¿De que ha servido la crisis política sueca?

La extrema izquierda ha logrado que el Gobierno renuncie a la polémica ley de alquileres que desencadenó la moción de censura contra Stefan Löfven

El presidente del Parlamento sueco, Andreas Norlén (dcha.), entrega a Stefan Löfven el documento que le confirma su elección como primer ministro
El presidente del Parlamento sueco, Andreas Norlén (dcha.), entrega a Stefan Löfven el documento que le confirma su elección como primer ministroTT NEWS AGENCYvia REUTERS

“El Parlamento ha confiado en mí para seguir liderando Suecia. Asumo esta tarea con determinación y respeto”, proclamó el socialdemócrata Stefan Löfven tras recuperar esta tarde la confianza del Parlamento. La misma Cámara que hace apenas dos semanas le convirtió en el único primer ministro en ejercicio que ha perdido una moción de censura en los cien años de historia democrática de Suecia. Y eso que Löfven había sobrevivido a otras cinco desde que llegó al poder en 2014. Siete años en los que solo su reconocida capacidad negociadora le han permitido sobrevivir en la cuerda floja de una cada vez más polarizada política sueca.

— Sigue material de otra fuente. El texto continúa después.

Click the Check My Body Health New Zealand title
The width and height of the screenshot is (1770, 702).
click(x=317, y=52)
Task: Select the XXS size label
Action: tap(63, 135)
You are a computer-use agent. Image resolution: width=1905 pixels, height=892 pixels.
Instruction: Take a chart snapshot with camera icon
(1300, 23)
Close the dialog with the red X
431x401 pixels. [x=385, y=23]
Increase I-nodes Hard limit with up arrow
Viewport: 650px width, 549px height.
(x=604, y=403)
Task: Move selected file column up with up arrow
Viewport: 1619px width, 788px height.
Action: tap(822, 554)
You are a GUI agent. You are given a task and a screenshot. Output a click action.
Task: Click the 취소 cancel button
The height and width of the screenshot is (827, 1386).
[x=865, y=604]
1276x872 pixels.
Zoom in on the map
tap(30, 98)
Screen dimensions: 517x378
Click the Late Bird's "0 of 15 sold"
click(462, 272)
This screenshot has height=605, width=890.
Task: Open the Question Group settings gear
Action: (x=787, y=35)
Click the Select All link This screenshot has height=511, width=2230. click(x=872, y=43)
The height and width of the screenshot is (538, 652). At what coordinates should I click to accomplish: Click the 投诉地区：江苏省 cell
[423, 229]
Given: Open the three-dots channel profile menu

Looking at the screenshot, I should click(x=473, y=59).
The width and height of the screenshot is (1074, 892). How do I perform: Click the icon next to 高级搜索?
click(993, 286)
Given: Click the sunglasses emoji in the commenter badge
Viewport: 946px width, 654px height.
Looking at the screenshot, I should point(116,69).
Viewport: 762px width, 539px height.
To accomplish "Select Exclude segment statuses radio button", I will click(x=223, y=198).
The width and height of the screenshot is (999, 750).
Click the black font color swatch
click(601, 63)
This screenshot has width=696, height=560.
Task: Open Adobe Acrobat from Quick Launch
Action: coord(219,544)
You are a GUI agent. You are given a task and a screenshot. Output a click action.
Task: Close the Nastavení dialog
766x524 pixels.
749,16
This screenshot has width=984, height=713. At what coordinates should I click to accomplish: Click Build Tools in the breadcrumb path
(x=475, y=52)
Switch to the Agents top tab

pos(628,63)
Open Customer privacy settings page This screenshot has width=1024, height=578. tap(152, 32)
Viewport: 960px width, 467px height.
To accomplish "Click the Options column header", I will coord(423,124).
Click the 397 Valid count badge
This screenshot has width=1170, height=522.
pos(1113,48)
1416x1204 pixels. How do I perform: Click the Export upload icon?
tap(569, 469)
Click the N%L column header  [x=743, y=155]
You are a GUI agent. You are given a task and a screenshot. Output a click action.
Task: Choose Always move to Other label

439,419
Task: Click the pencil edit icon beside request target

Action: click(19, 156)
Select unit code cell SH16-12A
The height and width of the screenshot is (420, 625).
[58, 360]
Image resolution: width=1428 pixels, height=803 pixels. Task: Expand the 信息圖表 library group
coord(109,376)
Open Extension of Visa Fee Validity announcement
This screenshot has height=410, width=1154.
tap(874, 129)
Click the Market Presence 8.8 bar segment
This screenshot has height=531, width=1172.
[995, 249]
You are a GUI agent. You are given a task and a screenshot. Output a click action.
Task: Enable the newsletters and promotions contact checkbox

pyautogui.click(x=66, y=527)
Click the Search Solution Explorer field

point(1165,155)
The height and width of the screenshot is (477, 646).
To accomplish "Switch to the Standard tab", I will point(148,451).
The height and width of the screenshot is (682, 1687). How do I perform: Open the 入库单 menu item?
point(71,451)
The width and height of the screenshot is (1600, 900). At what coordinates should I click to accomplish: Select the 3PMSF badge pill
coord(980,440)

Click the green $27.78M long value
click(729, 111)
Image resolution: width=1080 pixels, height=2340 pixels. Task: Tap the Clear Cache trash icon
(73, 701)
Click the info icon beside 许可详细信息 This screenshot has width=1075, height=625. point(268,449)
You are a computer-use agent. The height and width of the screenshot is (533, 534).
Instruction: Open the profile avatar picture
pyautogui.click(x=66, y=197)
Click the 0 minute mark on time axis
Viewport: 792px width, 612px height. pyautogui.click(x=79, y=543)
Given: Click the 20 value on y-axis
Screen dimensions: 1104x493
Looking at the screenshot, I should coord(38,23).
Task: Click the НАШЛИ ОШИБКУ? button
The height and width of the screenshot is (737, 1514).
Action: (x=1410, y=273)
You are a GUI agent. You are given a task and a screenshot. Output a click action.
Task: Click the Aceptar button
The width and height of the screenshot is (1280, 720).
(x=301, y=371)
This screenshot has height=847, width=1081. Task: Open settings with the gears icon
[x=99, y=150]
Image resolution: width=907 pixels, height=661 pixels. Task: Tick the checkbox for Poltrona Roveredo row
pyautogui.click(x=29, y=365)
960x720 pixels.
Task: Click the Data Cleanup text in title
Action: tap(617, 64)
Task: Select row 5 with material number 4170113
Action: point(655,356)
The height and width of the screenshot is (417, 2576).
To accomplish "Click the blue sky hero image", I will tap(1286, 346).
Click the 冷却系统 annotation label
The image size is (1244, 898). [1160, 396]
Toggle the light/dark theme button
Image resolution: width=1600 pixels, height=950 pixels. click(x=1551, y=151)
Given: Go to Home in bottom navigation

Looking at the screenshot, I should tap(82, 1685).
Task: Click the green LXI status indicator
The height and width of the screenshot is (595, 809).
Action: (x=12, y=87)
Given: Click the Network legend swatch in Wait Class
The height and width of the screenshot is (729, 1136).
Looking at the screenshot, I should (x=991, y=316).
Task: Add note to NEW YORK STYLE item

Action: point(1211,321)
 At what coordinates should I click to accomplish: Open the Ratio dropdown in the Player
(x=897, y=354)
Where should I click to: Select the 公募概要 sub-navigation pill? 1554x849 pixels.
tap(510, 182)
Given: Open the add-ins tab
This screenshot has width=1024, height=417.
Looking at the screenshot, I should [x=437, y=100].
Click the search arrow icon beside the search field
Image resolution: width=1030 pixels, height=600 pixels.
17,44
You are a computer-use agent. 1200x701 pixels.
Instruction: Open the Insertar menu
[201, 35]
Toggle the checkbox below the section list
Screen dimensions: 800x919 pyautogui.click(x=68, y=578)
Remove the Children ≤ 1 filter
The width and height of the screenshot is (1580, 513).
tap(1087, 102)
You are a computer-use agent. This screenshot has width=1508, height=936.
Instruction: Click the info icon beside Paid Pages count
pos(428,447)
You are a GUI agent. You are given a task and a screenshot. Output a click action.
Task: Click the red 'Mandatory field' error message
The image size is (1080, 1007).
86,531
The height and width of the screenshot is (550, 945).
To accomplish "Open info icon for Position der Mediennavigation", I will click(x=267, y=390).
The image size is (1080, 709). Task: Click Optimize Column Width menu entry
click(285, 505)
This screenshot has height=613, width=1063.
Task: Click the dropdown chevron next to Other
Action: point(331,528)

Pero, ¿qué ha pasado para que una crisis que amenazaba con conducir a las primeras elecciones anticipadas en Suecia desde 1958 se haya resuelto volviendo al punto de partida? Es decir, un Ejecutivo en minoría entre socialdemócratas y verdes liderado por Löfven y que necesita de apoyos parlamentarios para sacar adelante sus iniciativas.

La respuesta hay que buscarla en el polémico proyecto de ley presentado por el Gobierno para que los alquileres de las viviendas nuevas se rigieran por el mercado, en lugar de las actuales regulaciones estatales. Esta medida era uno de los 73 compromisos que firmó Löfven con centristas y liberales para que le apoyaran en su investidura como primer ministro en enero de 2019. El acuerdo sirvió para poner fin al bloqueo político instalado en el país tras las elecciones de septiembre de 2018, cuando ni izquierda ni derecha (con 144 y 143 diputados, respectivamente) era capaz de gobernar sola sin el apoyo de la utraderecha, convertida en árbitro del nuevo “Riksdag” con 62 escaños.

Pero para ser reelegido en 2019, a Löfven no le bastaba con romper el bloque azul y garantizarse el apoyo de liberales y centristas. Para alcanzar la mayoría, los socialdemócratas necesitaban la complicidad del Partido de la Izquierda, su tradicional socio parlamentario. Si bien los ex comunistas se abstuvieron para que Löfven gobernara, le advirtieron de que presentarían una moción de censura contra el Gobierno en caso de que éste sobrepasara sus dos “líneas rojas”: la liberalización del mercado de trabajo y de los alquileres.

La reforma laboral no fue un problema, dado que fue pactada por sindicatos y empresarios. Pero la ley de alquileres era otra cantar. La nueva líder izquierdista, Nooshi Dadgostar, necesitaba recordar a Löfven que sus 28 diputados eran vitales para el Gobierno, por lo que su partido debía ser tenido en cuenta.

El martes 15 de junio, los ex comunistas dieron un ultimátum al Gobierno de 48 años para que retirara a la ley o redactara una nueva. Löfven aceptó que el texto, que aún no había sido registrado ni en el Parlamento para ser discutido en la correspondiente comisión parlamentaria, asumir el acuerdo al que llegaran los propietarios y la Asociación Sueca de Inquilinos. Pero la concesión no fue suficiente para Dadgostar, que el 17 de junio retiró su apoyo al Ejecutivo rojiverde.

Dado que el Partido de la Izquierda no dispone de los 35 diputados que exige la Constitución para presentar una moción de censura, los ultraderechistas Demócratas Suecos (SD) aprovecharon la oportunidad de tumbar al Gobierno anunciando su propia moción. El voto de no confianza se celebró el 21 de junio y sumó 181 votos (seis más de los necesarios). Los diputados ex comunistas se sumaron a la oposición de derechas contra el Ejecutivo.

Durante la semana de la que disponía Löfven para dimitir o convocar elecciones, los centristas decidieron mover ficha y retirar su polémica ley de alquileres. La decisión fue clave para que el proceso de consultas abierto por el presidente del Parlamento, Andreas Norlén, concluyera que la única mayoría viable en el Legislativo era la del Gobierno recién derrotado en la moción de censura. Un cambio clave para que todo sigue igual hasta la celebración de las elecciones el 11 de septiembre de 2022.